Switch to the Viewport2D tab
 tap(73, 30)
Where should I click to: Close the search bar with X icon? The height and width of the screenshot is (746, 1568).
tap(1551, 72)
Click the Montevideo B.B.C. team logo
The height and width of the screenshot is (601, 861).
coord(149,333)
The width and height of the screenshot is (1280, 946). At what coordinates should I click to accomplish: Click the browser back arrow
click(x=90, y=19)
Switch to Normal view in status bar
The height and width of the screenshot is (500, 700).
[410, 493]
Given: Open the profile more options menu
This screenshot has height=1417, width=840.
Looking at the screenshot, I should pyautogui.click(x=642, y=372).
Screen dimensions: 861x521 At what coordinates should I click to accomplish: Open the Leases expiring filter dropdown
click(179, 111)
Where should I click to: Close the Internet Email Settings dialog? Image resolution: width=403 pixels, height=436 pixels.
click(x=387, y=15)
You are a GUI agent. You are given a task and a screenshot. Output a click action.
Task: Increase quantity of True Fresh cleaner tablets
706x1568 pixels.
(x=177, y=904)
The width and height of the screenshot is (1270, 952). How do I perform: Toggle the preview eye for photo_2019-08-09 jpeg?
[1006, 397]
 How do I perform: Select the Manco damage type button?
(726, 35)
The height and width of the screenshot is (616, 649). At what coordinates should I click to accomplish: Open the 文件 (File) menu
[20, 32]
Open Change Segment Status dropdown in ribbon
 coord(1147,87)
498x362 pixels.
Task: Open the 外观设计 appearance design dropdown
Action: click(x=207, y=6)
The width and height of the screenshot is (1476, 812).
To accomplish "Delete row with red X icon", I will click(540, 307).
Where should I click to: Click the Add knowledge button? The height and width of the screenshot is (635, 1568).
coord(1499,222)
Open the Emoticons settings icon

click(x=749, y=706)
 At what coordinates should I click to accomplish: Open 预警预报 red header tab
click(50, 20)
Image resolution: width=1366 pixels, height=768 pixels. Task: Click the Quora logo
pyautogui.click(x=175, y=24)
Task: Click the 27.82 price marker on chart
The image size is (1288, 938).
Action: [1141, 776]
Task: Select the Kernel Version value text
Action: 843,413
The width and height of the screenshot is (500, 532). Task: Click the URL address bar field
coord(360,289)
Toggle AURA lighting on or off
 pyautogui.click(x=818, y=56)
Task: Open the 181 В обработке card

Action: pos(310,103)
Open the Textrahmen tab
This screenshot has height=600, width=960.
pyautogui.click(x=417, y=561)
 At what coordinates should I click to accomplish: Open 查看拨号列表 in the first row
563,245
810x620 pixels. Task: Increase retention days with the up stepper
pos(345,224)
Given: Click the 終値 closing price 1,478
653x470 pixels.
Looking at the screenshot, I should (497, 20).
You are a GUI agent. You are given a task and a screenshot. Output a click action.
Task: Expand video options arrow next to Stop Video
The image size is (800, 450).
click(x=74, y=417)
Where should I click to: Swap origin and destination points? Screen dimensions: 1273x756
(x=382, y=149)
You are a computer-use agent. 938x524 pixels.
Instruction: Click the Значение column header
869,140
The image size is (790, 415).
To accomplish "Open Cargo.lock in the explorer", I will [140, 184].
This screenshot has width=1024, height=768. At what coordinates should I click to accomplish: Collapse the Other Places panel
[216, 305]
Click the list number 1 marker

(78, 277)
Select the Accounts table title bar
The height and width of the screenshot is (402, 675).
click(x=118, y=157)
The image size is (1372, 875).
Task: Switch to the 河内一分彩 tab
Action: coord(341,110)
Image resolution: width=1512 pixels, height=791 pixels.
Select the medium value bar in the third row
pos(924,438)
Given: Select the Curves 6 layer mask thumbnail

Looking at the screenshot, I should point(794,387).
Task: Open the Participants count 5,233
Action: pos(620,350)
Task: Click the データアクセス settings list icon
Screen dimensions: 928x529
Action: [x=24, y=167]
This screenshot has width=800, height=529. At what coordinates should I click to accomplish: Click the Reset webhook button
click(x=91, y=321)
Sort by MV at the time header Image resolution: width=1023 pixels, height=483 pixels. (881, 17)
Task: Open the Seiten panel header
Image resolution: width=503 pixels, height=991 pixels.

Short task
Please rewrite the listing above with "Emoticons" changed to "Stickers" everywhere it occurs, leaving every other line untouched.

Full solution
Switch to the Viewport2D tab
 tap(73, 30)
Where should I click to: Close the search bar with X icon? The height and width of the screenshot is (746, 1568).
tap(1551, 72)
Click the Montevideo B.B.C. team logo
The height and width of the screenshot is (601, 861).
coord(149,333)
The width and height of the screenshot is (1280, 946). At what coordinates should I click to accomplish: Click the browser back arrow
click(x=90, y=19)
Switch to Normal view in status bar
The height and width of the screenshot is (500, 700).
[410, 493]
Given: Open the profile more options menu
This screenshot has height=1417, width=840.
Looking at the screenshot, I should pyautogui.click(x=642, y=372).
Screen dimensions: 861x521 At what coordinates should I click to accomplish: Open the Leases expiring filter dropdown
click(179, 111)
Where should I click to: Close the Internet Email Settings dialog? Image resolution: width=403 pixels, height=436 pixels.
click(x=387, y=15)
You are a GUI agent. You are given a task and a screenshot. Output a click action.
Task: Increase quantity of True Fresh cleaner tablets
706x1568 pixels.
(x=177, y=904)
The width and height of the screenshot is (1270, 952). How do I perform: Toggle the preview eye for photo_2019-08-09 jpeg?
[1006, 397]
 How do I perform: Select the Manco damage type button?
(726, 35)
The height and width of the screenshot is (616, 649). At what coordinates should I click to accomplish: Open the 文件 (File) menu
[20, 32]
Open Change Segment Status dropdown in ribbon
 coord(1147,87)
498x362 pixels.
Task: Open the 外观设计 appearance design dropdown
Action: click(x=207, y=6)
The width and height of the screenshot is (1476, 812).
To accomplish "Delete row with red X icon", I will click(540, 307).
Where should I click to: Click the Add knowledge button? The height and width of the screenshot is (635, 1568).
coord(1499,222)
Open the Stickers settings icon

click(x=749, y=706)
 At what coordinates should I click to accomplish: Open 预警预报 red header tab
click(50, 20)
Image resolution: width=1366 pixels, height=768 pixels. Task: Click the Quora logo
pyautogui.click(x=175, y=24)
Task: Click the 27.82 price marker on chart
The image size is (1288, 938).
Action: [1141, 776]
Task: Select the Kernel Version value text
Action: 843,413
The width and height of the screenshot is (500, 532). Task: Click the URL address bar field
coord(360,289)
Toggle AURA lighting on or off
 pyautogui.click(x=818, y=56)
Task: Open the 181 В обработке card

Action: pos(310,103)
Open the Textrahmen tab
This screenshot has height=600, width=960.
pyautogui.click(x=417, y=561)
 At what coordinates should I click to accomplish: Open 查看拨号列表 in the first row
563,245
810x620 pixels. Task: Increase retention days with the up stepper
pos(345,224)
Given: Click the 終値 closing price 1,478
653x470 pixels.
Looking at the screenshot, I should (497, 20).
You are a GUI agent. You are given a task and a screenshot. Output a click action.
Task: Expand video options arrow next to Stop Video
The image size is (800, 450).
click(x=74, y=417)
Where should I click to: Swap origin and destination points? Screen dimensions: 1273x756
(x=382, y=149)
You are a computer-use agent. 938x524 pixels.
Instruction: Click the Значение column header
869,140
The image size is (790, 415).
To accomplish "Open Cargo.lock in the explorer", I will [140, 184].
This screenshot has width=1024, height=768. At what coordinates should I click to accomplish: Collapse the Other Places panel
[216, 305]
Click the list number 1 marker

(78, 277)
Select the Accounts table title bar
The height and width of the screenshot is (402, 675).
click(x=118, y=157)
The image size is (1372, 875).
Task: Switch to the 河内一分彩 tab
Action: coord(341,110)
Image resolution: width=1512 pixels, height=791 pixels.
Select the medium value bar in the third row
pos(924,438)
Given: Select the Curves 6 layer mask thumbnail

Looking at the screenshot, I should point(794,387).
Task: Open the Participants count 5,233
Action: pos(620,350)
Task: Click the データアクセス settings list icon
Screen dimensions: 928x529
Action: [x=24, y=167]
This screenshot has width=800, height=529. At what coordinates should I click to accomplish: Click the Reset webhook button
click(x=91, y=321)
Sort by MV at the time header Image resolution: width=1023 pixels, height=483 pixels. (881, 17)
Task: Open the Seiten panel header
Image resolution: width=503 pixels, height=991 pixels.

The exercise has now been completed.